Thursday, December 24, 2009

Christmas Shopping Eve

(December 24, News-Herald) I am done shopping. Seriously, I’m done.
I am one of those people who suffers from severs shopping disorders. I have trouble gearing up to shop, but once started, I have real trouble stopping. And I don’t improve with practice. So far this week I have made four trips to the grocery store. And I’m not counting the time I went to the store, realized I didn’t have my wallet, drove home to find it, couldn’t find it, realized it was in the car, and drove back to the store.
Meanwhile, my daughter is home and in baking mode, so I have been on ingredient patrol (since my home is usually only occupied by a single guy, it is ingredient-free). I take lists. I still have to go back. Four trips so far this week. And I am writing this column on Monday night.
It is the Christmas shopping that pushes me over the edge.
I work hard to shop locally. I do not think less of people who cruise to Pittsburgh or Erie to do some big time shopping. But every penny I make as a teacher comes out of some taxpayer’s pocket, so I feel an obligation to put back as many as I can.
This year a new national initiative emerged called the 3/50 project, tooting the horn for local independent businesses. Pick three local independent businesses you would like to see survive. Spend fifty dollars. It’s an excellent thought. Here’s a way to take care of our own without turning to big government for a cure. Lots of folks worry about the local economy, and this is a way they can put their money in the same neighborhood as their mouths.
But local shopping has challenges. In the later stages, I can make fewer trips because I have the stock of many stores memorized. Some stores have clearly tightened their belts by sending salespeople home (but no, I will not use the self-check-out—if you want me to work for you, then hire me).
And memo to local business operators: Nobody wants to support you more than I do, but sometimes you make me feel that I want to give you my business way more than you want to get it.
I shop only for family. My family of origin was once five people large, but continued expansion and recruitment has swollen the ranks. To me, that means an ever-enlarging list of people to get Just The Right Thing. A well-chosen present says, “I like you.” I want to make sure the gifts I give speak up clearly. If I start buying presents for every friend, co-worker, and Person I Just Generally Like, I will enter a prolonged anxiety attack, worrying that I shortchanged someone. Overlooking ALL my friends and co-workers lets me feel I’m at least being evenhanded.
I blame this gift-giving anxiety on my mother. She begins Christmas shopping in June. You would think that would make keeping the secrets difficult (our presents are traditionally unknown until unwrapped), but she rarely spills the beans. What she does do is call the beans names. She has already told me that she is giving me what she gives me every year—a Lousy No-good Present.
I have also stimulated the part of the local economy involved in package delivery. It’s not just the wonders of—there are, for instance, lots of good books that are no longer in print, but luckily I’ve found, a massive used bookstore on line.

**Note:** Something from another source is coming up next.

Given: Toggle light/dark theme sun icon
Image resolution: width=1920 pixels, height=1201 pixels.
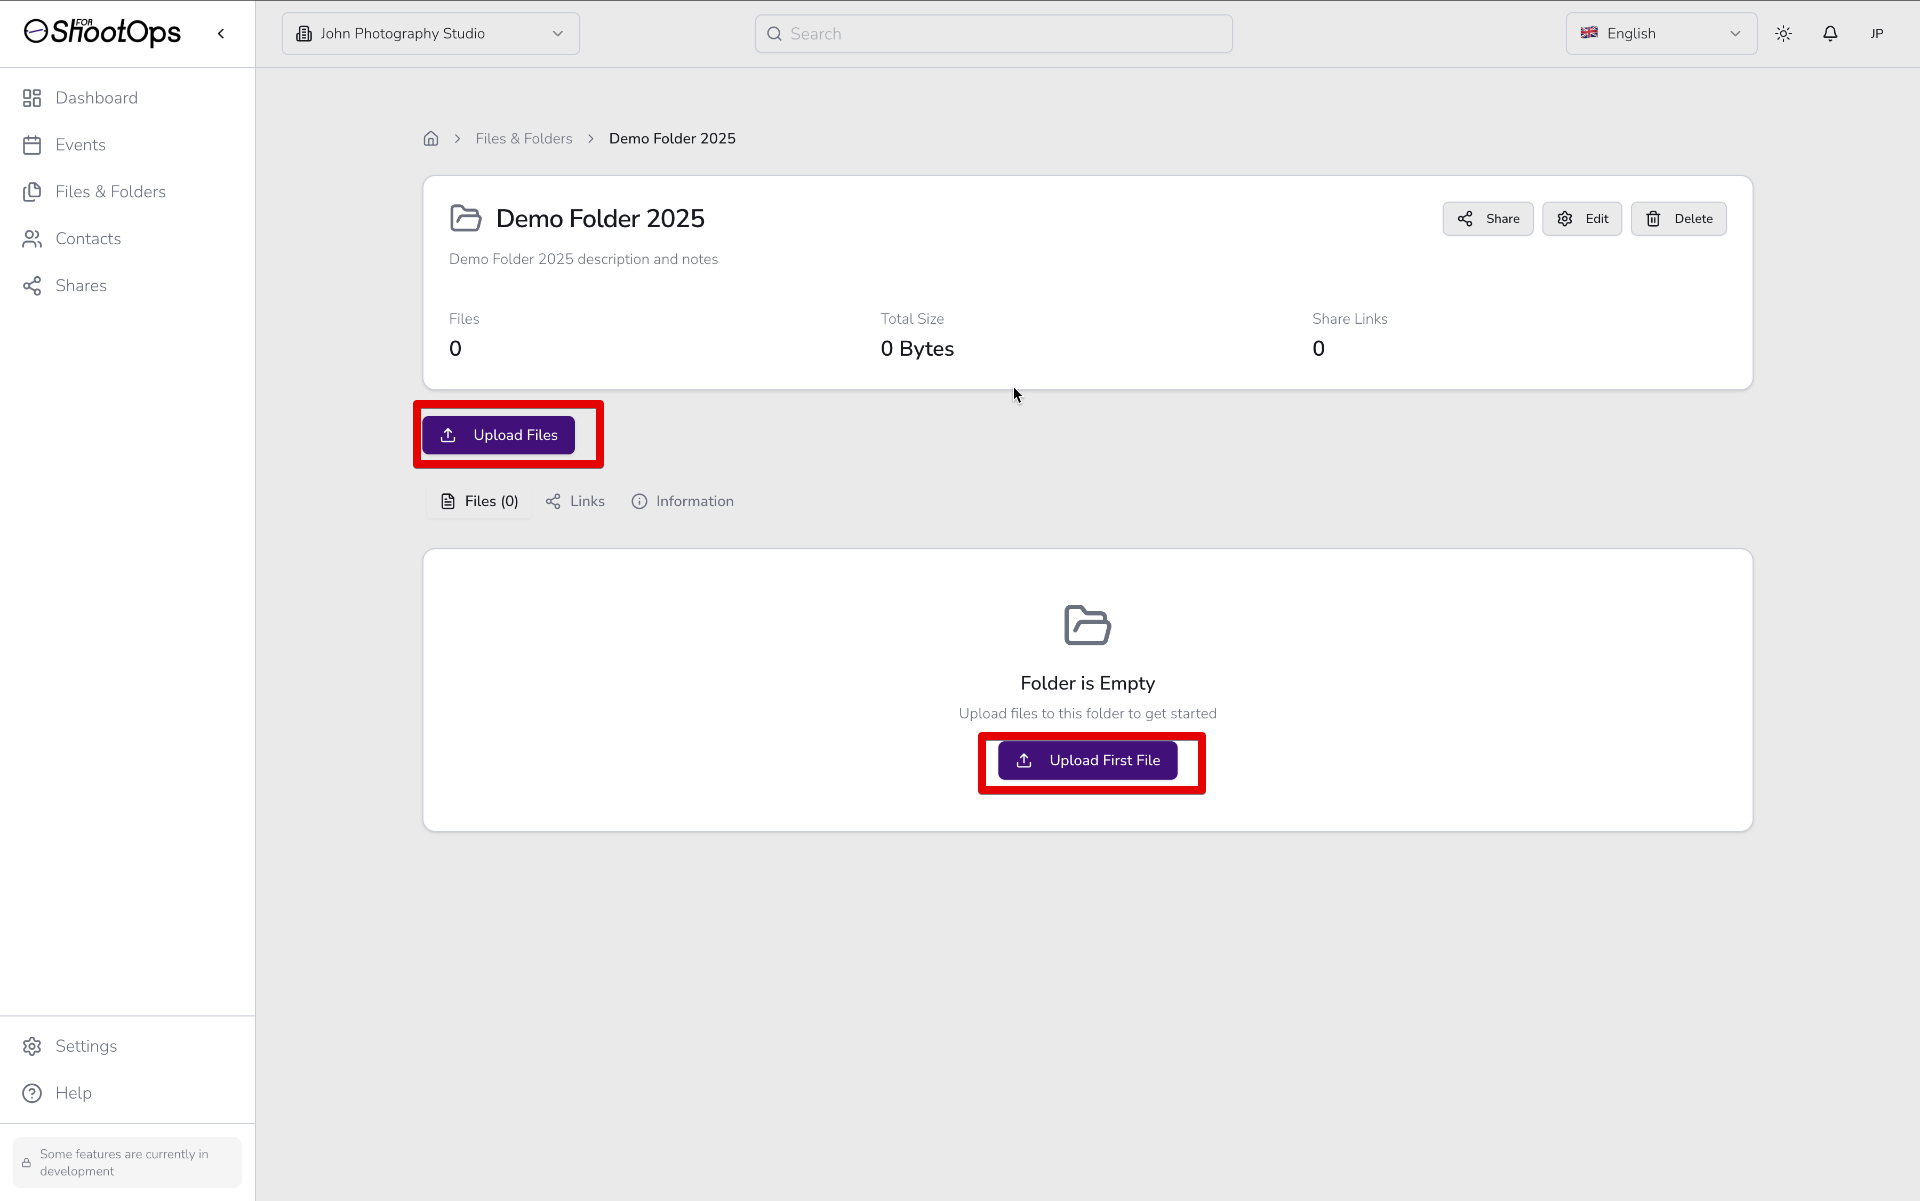Looking at the screenshot, I should [1783, 34].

And I can present fret any hour of day or night.
I know there are people who find gift-buying heinous, viewing it with the same glaring eyes that our Puritan forefathers used when they banned the holiday entirely. Those folks can go sit with the people who carp about the imaginary War on Christmas.
I think there is something sweet and commendable about indulging the desire to do something nice for the people we love; the fact that such giving involves a sacrifice of ordinary mortal money is a fine echo of the larger immortal sacrifice that Christmas foreshadows.
I like getting people stuff, and Christmas is a fine excuse to do it. But I will be glad to sit back later tonight, take in a Christmas eve service, go to bed while my grown children have their traditional slumber party, sleep until my son harasses me into wakefulness, and enjoy a day tomorrow during which I need do nothing but enjoy the day.


Joanna said...

Amen, and amen :) We'll see you Saturday with our own No Good Presents, but bought locally as well.

Matt and Steph Bell said...

Love it!!.. I especially laughed when I read too fast and read "people who crap out an imaginary War on Christmas" instead of "people who carp about the imaginary War on Christmas." Hope you had a good one anyways.